Lawmakers this year passed a bill that in 2027 will institute the first campaign contribution limits Oregon has seen in decades. But with the end of limitless campaign donations directly to candidates, some say Oregon is likely to see more independent expenditures, which the U.S. Supreme Court has ruled cannot be curtailed and which candidates have no power to control.

“The money’s going to be there, we’re just not going to have any say over how it’s spent,” state Rep. Kim Wallan, R-Medford, said earlier this year when the campaign finance bill came up in a House committee.
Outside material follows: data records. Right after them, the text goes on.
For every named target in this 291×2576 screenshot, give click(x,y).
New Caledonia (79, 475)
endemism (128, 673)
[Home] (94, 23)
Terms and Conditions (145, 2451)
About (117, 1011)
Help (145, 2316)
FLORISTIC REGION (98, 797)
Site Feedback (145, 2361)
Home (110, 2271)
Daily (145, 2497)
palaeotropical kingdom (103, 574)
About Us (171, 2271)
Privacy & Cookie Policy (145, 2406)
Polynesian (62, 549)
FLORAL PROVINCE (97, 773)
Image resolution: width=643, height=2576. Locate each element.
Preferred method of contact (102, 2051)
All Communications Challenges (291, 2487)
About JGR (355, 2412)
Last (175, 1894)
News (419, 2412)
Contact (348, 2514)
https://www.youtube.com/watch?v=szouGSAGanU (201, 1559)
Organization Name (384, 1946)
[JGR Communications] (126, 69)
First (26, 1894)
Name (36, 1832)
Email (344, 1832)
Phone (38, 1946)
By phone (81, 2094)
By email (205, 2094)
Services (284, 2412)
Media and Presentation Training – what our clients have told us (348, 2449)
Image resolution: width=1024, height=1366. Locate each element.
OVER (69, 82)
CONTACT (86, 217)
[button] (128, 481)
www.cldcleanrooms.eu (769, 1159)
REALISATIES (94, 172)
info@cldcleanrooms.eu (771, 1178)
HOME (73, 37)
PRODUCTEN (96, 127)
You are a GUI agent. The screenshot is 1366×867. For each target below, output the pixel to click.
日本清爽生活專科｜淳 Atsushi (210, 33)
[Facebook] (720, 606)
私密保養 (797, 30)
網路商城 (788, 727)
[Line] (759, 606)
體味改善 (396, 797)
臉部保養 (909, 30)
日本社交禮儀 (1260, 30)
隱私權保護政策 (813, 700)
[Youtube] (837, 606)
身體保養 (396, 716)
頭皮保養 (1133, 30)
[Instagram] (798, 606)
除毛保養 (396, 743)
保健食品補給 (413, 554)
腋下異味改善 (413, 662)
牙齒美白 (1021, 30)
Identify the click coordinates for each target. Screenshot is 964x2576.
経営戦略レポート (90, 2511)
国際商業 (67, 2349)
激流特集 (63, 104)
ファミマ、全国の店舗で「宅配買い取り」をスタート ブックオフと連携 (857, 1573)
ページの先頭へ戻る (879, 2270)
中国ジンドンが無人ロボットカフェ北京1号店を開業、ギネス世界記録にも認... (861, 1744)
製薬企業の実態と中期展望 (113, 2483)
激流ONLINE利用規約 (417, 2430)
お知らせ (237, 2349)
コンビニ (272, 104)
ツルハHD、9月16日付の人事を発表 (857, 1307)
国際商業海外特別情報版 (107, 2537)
Canning and Fragala both say they got an inkling of some outside interest in their race weeks ago when voters began getting a slanted “poll” via text message that appeared designed to paint Canning in a negative light rather than actually gauging public opinion.

Canning said she heard about the tactic from a neighbor as she was knocking on doors to speak with voters.

“She opened her door and said, ‘Doyle, hi, I just received this really nasty text about you. They were saying all this stuff that you have all these radical ideas,” she said.

Among poll questions reviewed by KLCC was one that called Canning “extreme and out of touch on issues like fentanyl.”

Canning works as legislative director for Rep. Khanh Pham, D-Portland, one of several progressive lawmakers who opposed HB 4002, the law approved earlier this year to recriminalize drug possession. She’s secured endorsements from a slate of eight other progressive lawmakers.

Canning said the negative campaigning provides more reason for Democrats to support her — and that everyone she’s talked to about the recent poll plans to support her candidacy.

“To me, it smacks of Republican tactics,” she said. “This is not what you would expect from a fellow Democrat running in a Democratic primary for a state house race in which our party is going to win regardless of the outcome.”

But Fragala says she had no idea the campaign was coming.

The candidate spent more than two decades as an elementary school teacher in Eugene and now works at Pacific University. Among her endorsements are DeFazio, Holvey, and U.S. Rep. Val Hoyle of Springfield.

Fragala said in an interview Monday that the ads, which Clem says will become widespread in coming days, don’t reflect her campaign.

“I only recently started to hear about it,” she said Monday. “I am very committed to running a positive and respectful race. I have been the entire time … I unfortunately cannot control what is happening.”

Dirk VanderHart covers Oregon politics and government for KLCC. Before barging onto the radio in 2018, he spent more than a decade as a newspaper reporter—much of that time reporting on city government for the Portland Mercury. He’s also had stints covering chicanery in Southwest Missouri, the wilds of Ohio in Ohio, and all things Texas on Capitol Hill.